3. Discussion
This case required a differential diagnosis between primary lung cancer and malignant pleural mesothelioma, because of the diffuse right-side pleural thickening and effusion shown on her chest images. Immunostaining for at least 2 carcinoma markers (Ber-EP4: positive; CEA: slightly positive) and 2 mesothelial markers (calretinin and D2-40: both negative) was useful for this patient’s diagnosis (3). Elevated serum CEA (a negative tumor marker for mesothelioma) also helped rule out malignant pleural mesothelioma.

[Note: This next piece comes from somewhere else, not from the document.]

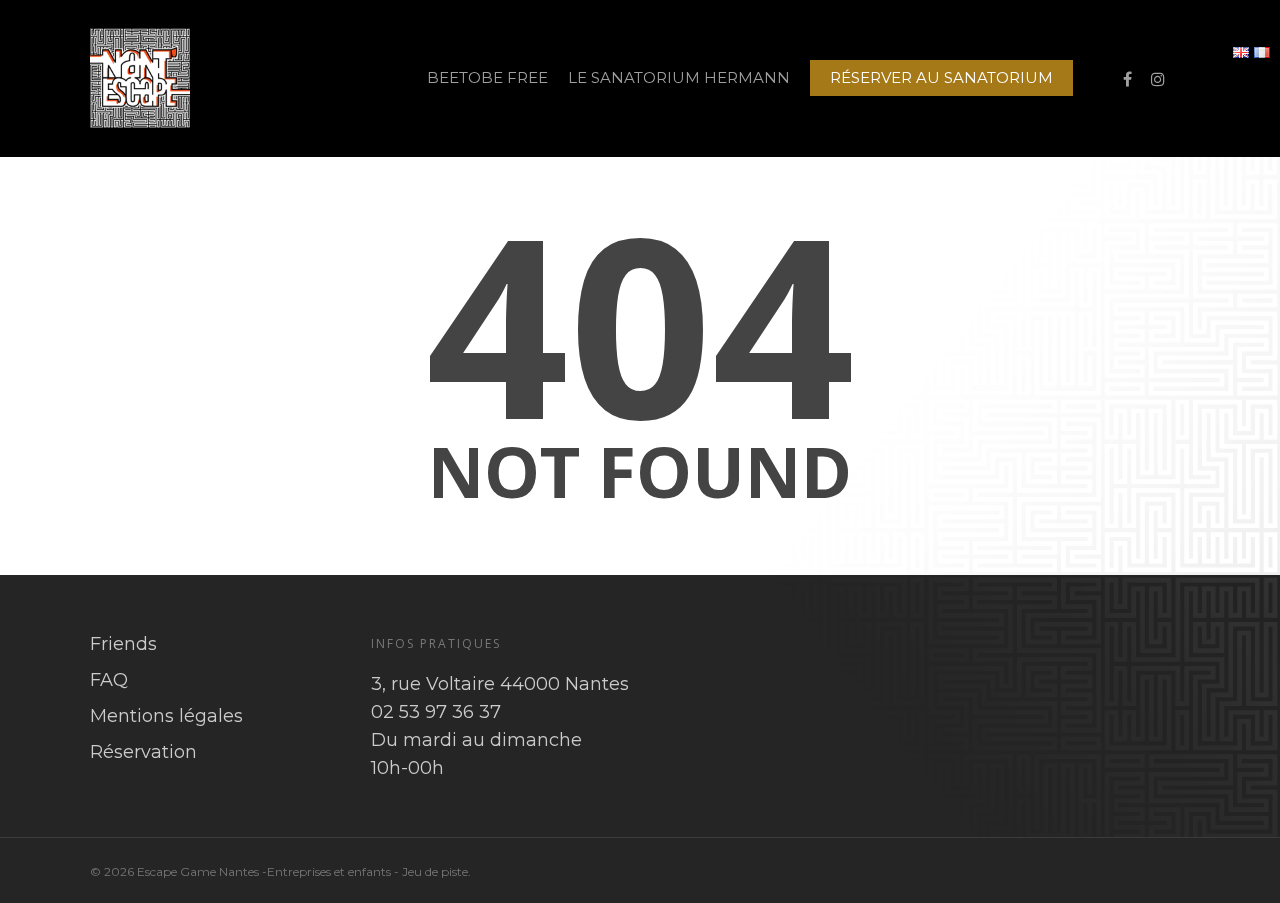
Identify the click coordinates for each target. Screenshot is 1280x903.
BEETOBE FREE (487, 77)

She was diagnosed as non-Sq NSCLC for having no cytological cornification, in a difficult condition of determining exact histological type with artifact.

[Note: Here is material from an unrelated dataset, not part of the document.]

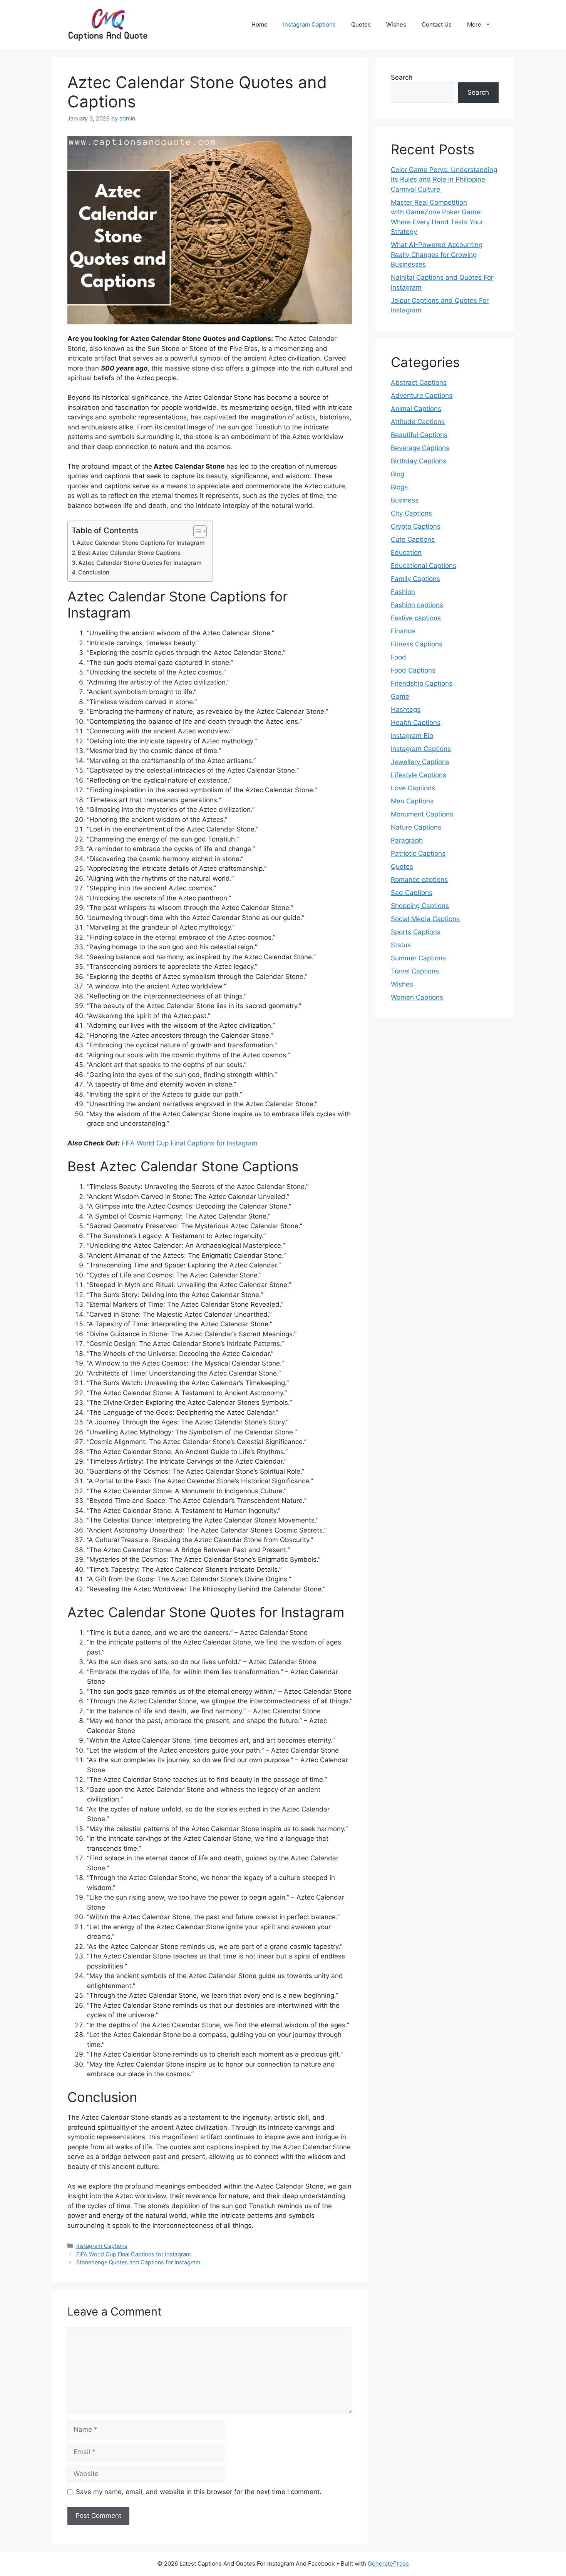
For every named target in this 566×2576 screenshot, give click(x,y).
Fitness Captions (416, 644)
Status (401, 945)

Administering PMT after an induction combination of cisplatin and pemetrexed reportedly has a survival benefit for patients with advanced non-Sq NSCLC (4), and so PMT has become a standard chemotherapy for those patients. In the above-mentioned phase III trial, the median number of maintenance cycles in the PMT arm was 7.9; 28% in the PMT arm received > 10 cycles of maintenance therapy, 10% received >20 cycles, and 4% received > 30 cycles. Median overall survival (from the start of maintenance treatment) in the PMT arm was 13.9 months (4, 5). In the present case, the patient could have received the 32 cycles of PMT after the induction chemotherapy of cisplatin and pemetrexed for four cycles. She had mild AEs—grade 2 hepatic dysfunction and grade 1 edema—which were in line with previous reports of PMT (4, 5). Considering the absence of severe AEs, the high effectiveness of PMT, and her strong motivation for the therapy, she could have received PMT for a longer period.

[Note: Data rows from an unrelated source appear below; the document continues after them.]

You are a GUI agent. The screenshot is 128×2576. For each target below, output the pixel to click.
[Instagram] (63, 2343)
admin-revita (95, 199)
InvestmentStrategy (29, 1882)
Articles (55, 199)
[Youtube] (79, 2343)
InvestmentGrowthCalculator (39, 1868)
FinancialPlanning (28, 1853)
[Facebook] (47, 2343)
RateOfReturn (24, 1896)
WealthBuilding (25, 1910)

As pemetrexed has been shown to be effective against non-Sq NSCLC (6, 7) and malignant pleural mesothelioma (8), and is therefore often used to treat these diseases. CR outcomes have been attributed to pemetrexed in some reports of non-Sq NSCLC and malignant pleural mesothelioma (9, 10). In this case, the patient reached in a CR, with the disappearance of pleural malignancy, by PMT use, in addition to keeping a longer CR than in previous reports—73 months after discontinuing PMT. This case implies the possibility of a permanent cure of non-Sq NSCLC through the cytotoxic chemotherapy; PMT.
Pemetrexed is a multitargeted antifolate that inhibits multiple enzymes, such as thymidylate synthase (TS) and dihydrofolate reductase (DHFR). TS and DHFR expressions negatively correlate with the treatment efficacy of pemetrexed in NSCLC patients; non-Sq NSCLC patients with low TS and DHFR expression levels tend to have high responsiveness (10, 11, 12). In addition, up-regulated TS gene expression has a function in acquired pemetrexed resistance in NSCLC (10, 13). In contrast, NSCLC that harbors translocation of the anaplastic lymphoma kinase (ALK ) gene has been shown to be highly responsive to pemetrexed (14), which suggests that this patient’s tumor is likely to have aALK translocation, although the lack of an appropriate specimen precludes testing for ALK translocation. If the patient ever has a disease recurrence, she might undergo re-biopsy to ascertainALK translocation, and TS and DHFR expression.